● **WHAT NEEDS TO BE DONE**
Pull out the lines of the records word for word, starting with the line that contains "How do I perform: Click" and going on through the end of the records. Leave the pictures out of your answer.

● **MATERIALS PROVIDED**
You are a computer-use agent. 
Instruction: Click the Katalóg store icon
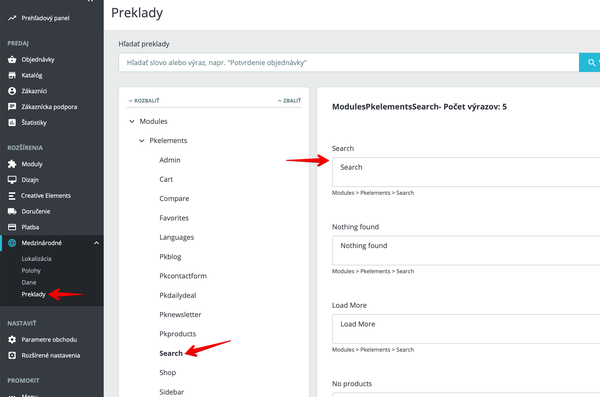pos(12,75)
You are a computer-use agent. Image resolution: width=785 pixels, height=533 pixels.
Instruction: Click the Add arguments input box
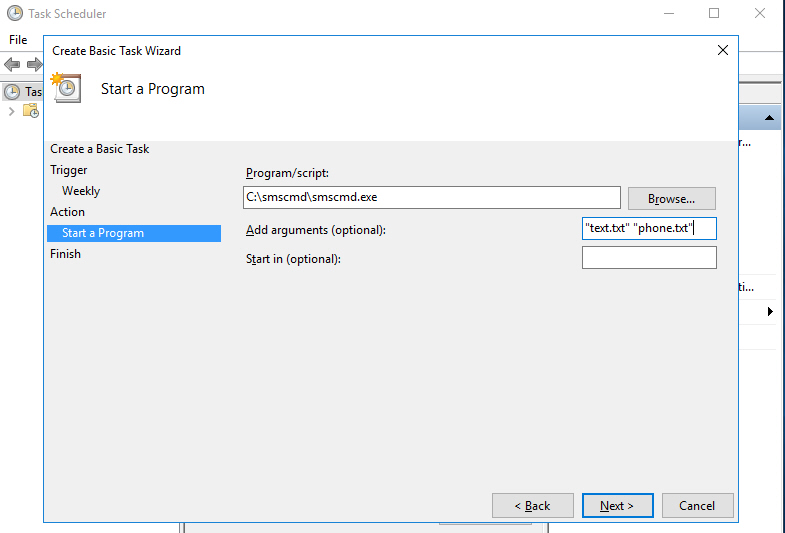(649, 229)
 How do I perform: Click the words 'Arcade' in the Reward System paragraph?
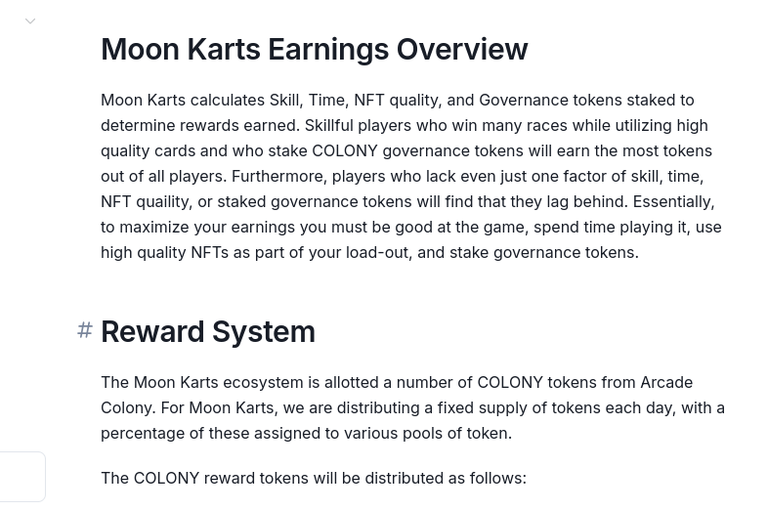(667, 382)
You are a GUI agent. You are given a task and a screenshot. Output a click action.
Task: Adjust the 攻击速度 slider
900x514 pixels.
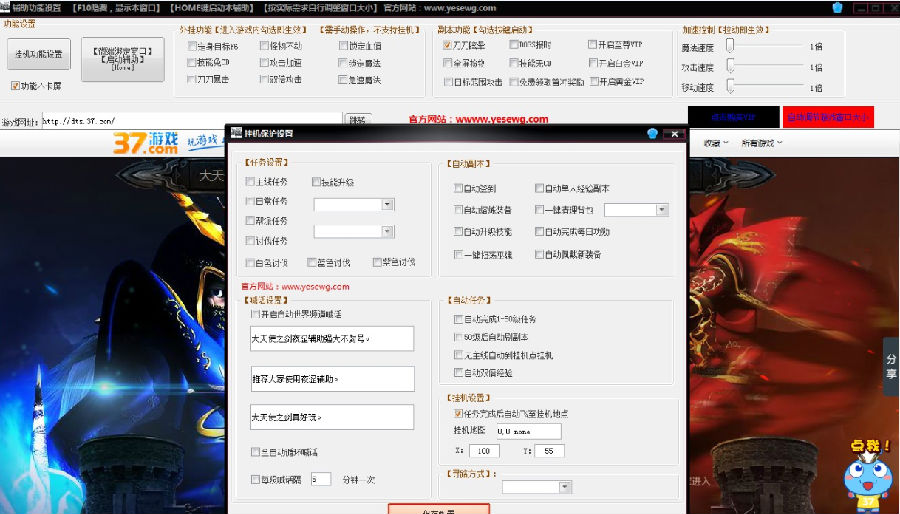click(731, 66)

● **REPLY**
 How do I perform: Click the words 'Arcade' in the Reward System paragraph?
(667, 382)
You are a GUI agent. You are given a task and a screenshot. Output a click action.
Task: Adjust the 攻击速度 slider
900x514 pixels.
click(731, 66)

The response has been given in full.